### Entries supplied:

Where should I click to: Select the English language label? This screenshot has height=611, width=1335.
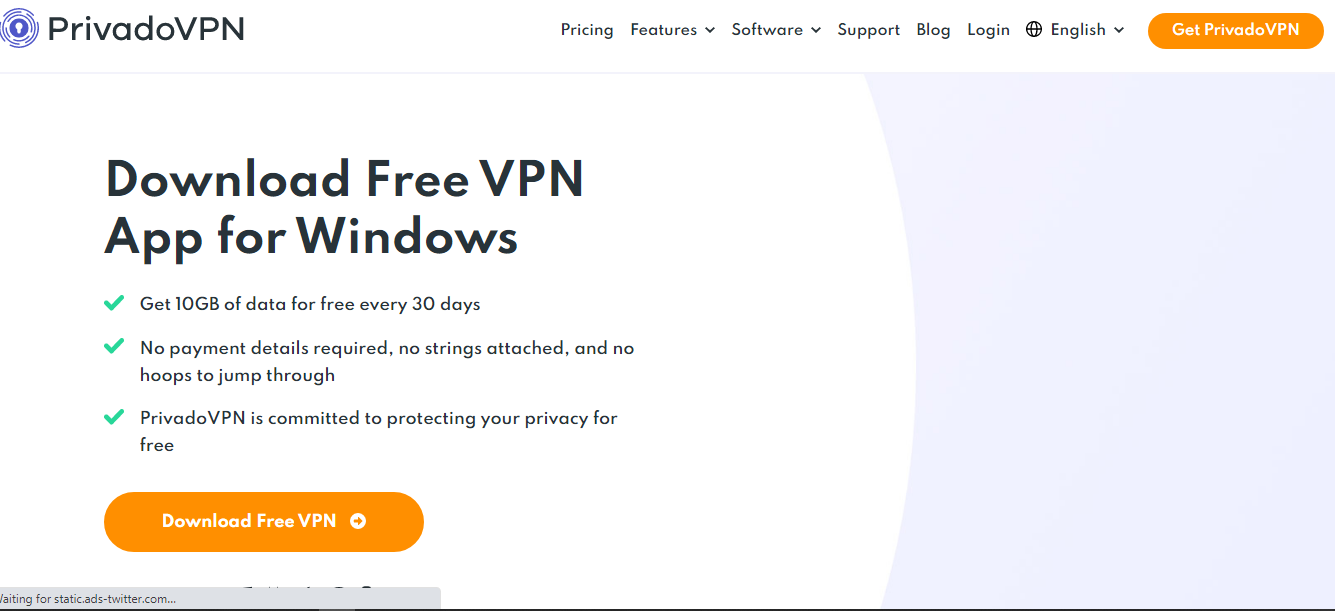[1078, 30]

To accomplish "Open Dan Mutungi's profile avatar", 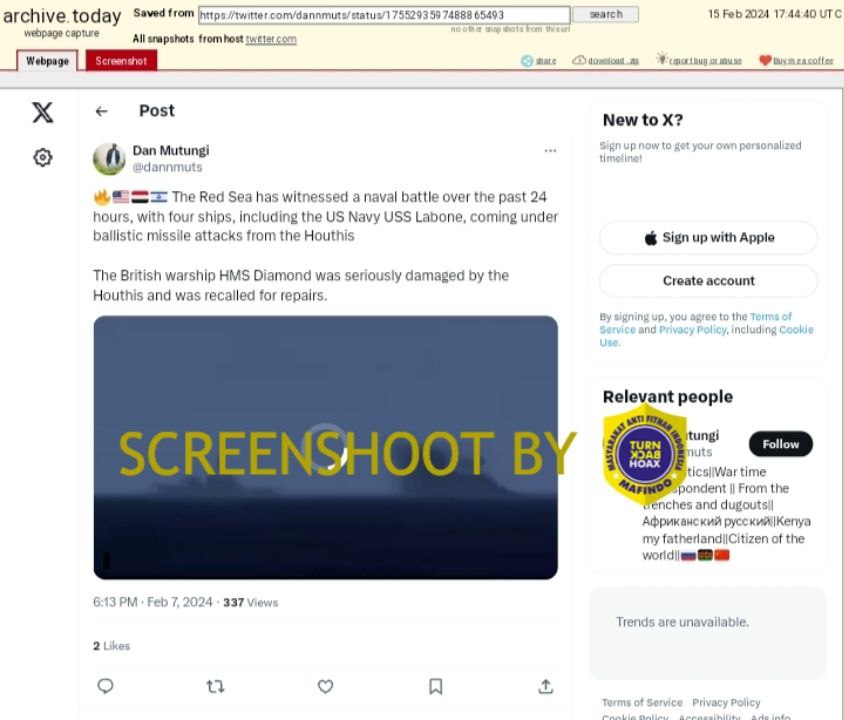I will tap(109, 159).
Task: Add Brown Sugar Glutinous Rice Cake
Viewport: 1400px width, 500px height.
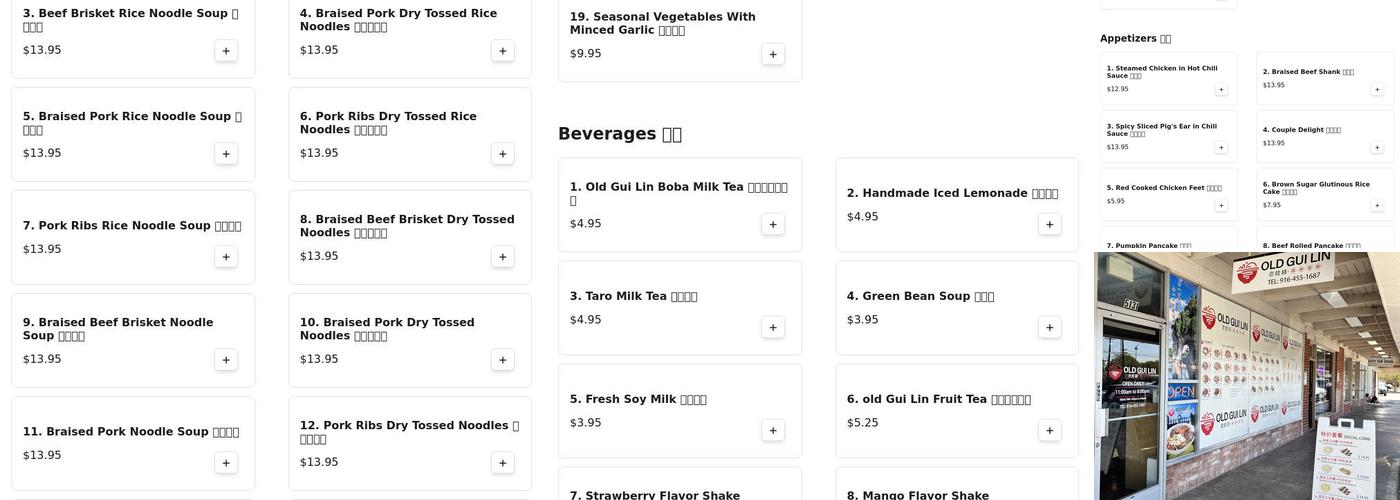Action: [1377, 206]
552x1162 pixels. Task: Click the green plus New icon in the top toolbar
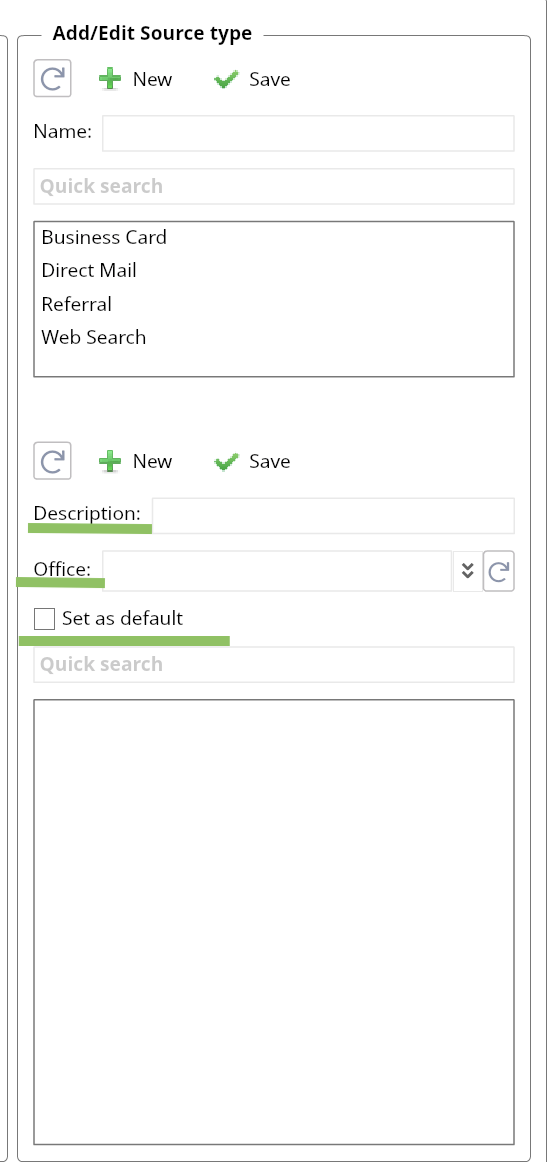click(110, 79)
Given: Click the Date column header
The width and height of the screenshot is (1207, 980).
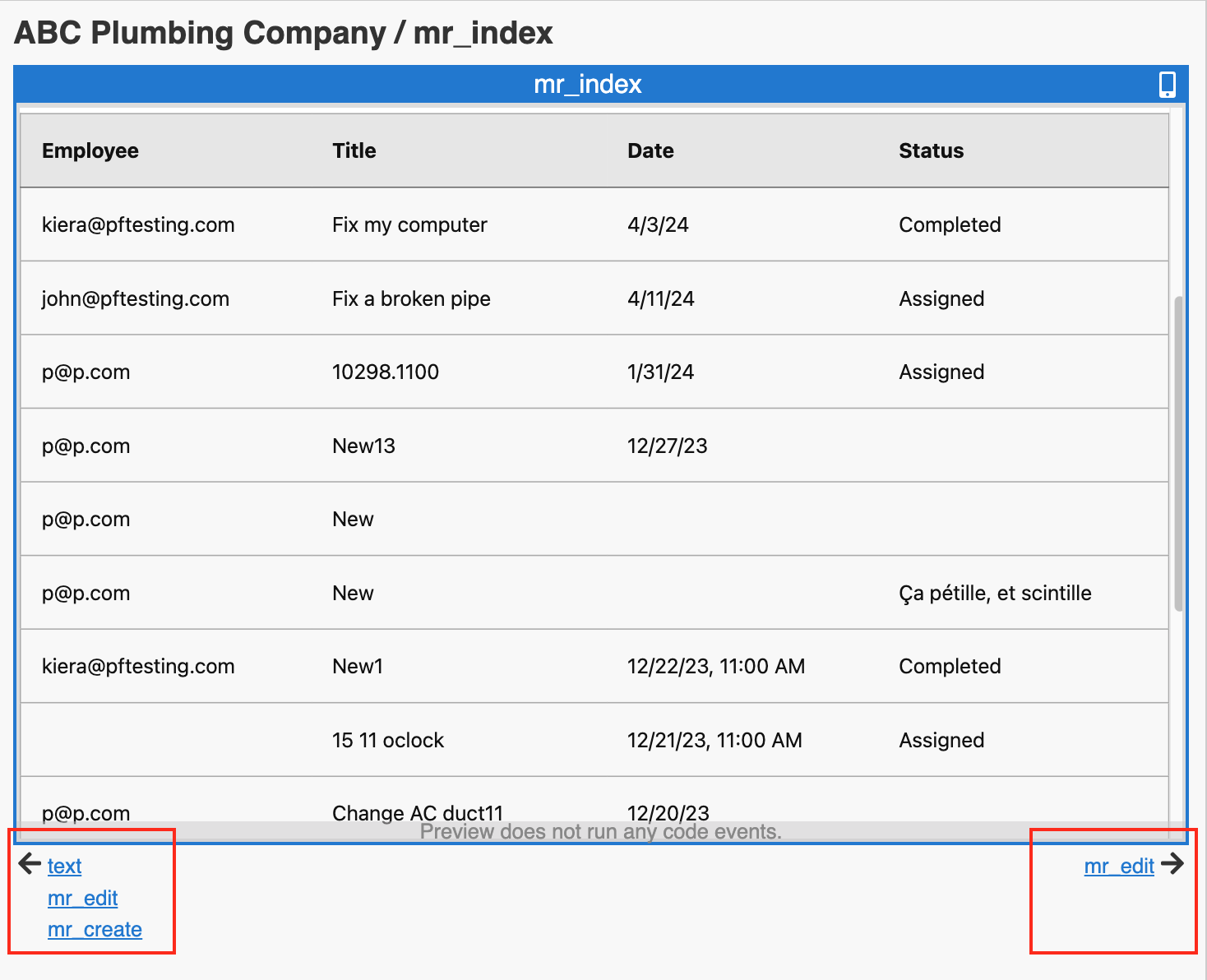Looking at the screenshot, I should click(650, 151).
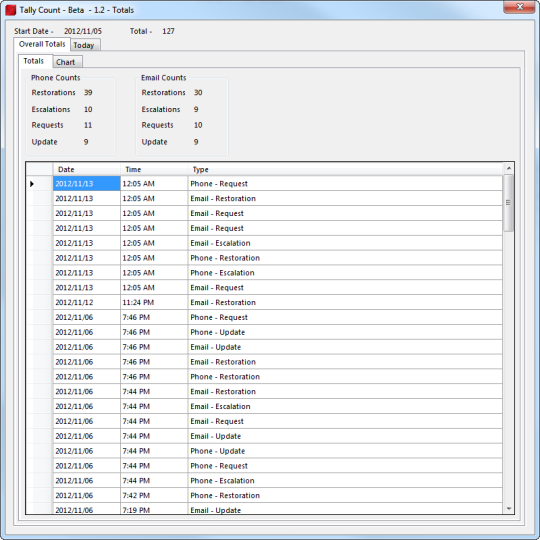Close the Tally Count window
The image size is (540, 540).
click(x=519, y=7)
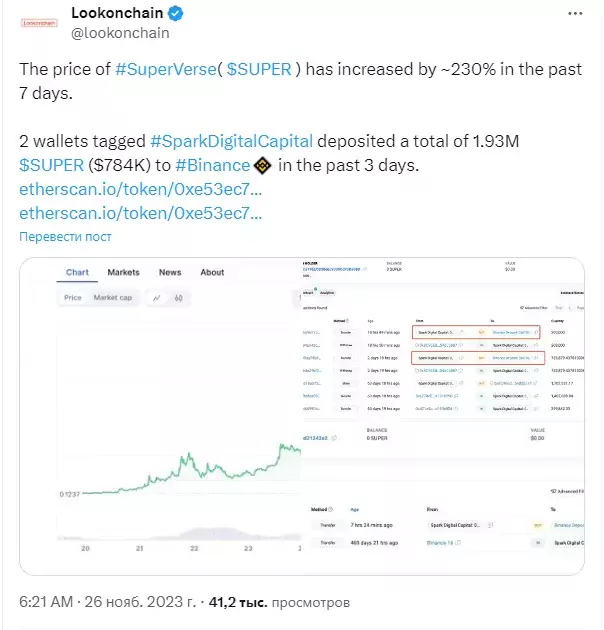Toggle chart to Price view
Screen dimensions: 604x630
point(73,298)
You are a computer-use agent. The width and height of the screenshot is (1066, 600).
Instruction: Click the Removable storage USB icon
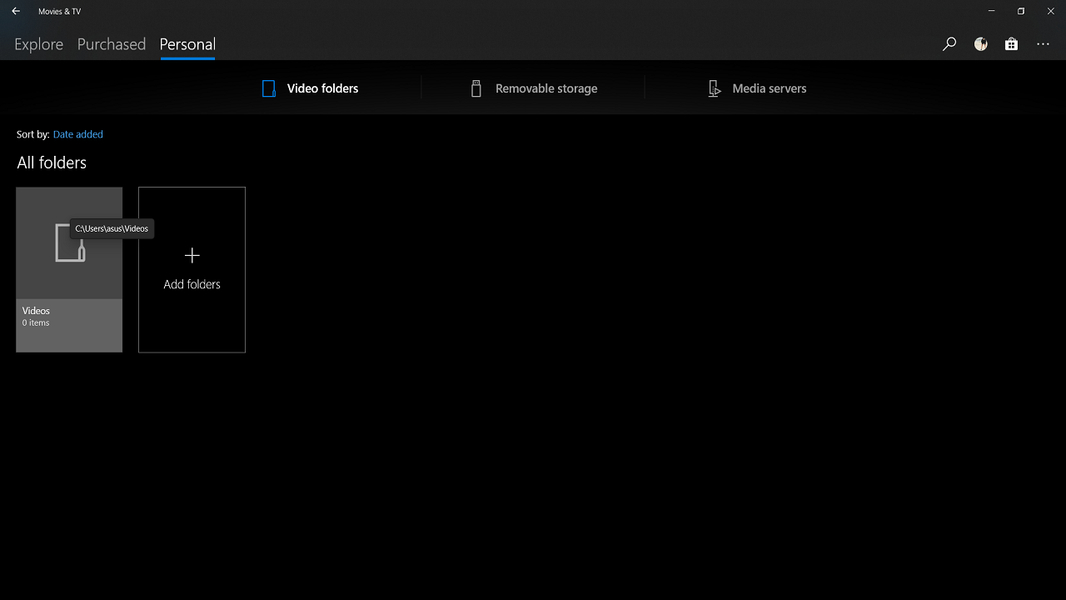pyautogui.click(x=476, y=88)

### Work to complete:
When the line containing "Task: Add Brown Sugar Glutinous Rice Cake" is reached, write out that line and each one after it exactly, ending with the last line of the records; pictures are not copied.

### Worked solution:
Task: Add Brown Sugar Glutinous Rice Cake
Viewport: 1400px width, 500px height.
Action: [1377, 206]
552x1162 pixels. Task: Click the green plus New icon in the top toolbar
click(110, 79)
Given: Click the Date column header
The width and height of the screenshot is (1207, 980).
Looking at the screenshot, I should click(650, 151).
Close the Tally Count window
The image size is (540, 540).
click(x=519, y=7)
Toggle chart to Price view
Screen dimensions: 604x630
point(73,298)
You are a computer-use agent. The width and height of the screenshot is (1066, 600).
Instruction: Click the Removable storage USB icon
pyautogui.click(x=476, y=88)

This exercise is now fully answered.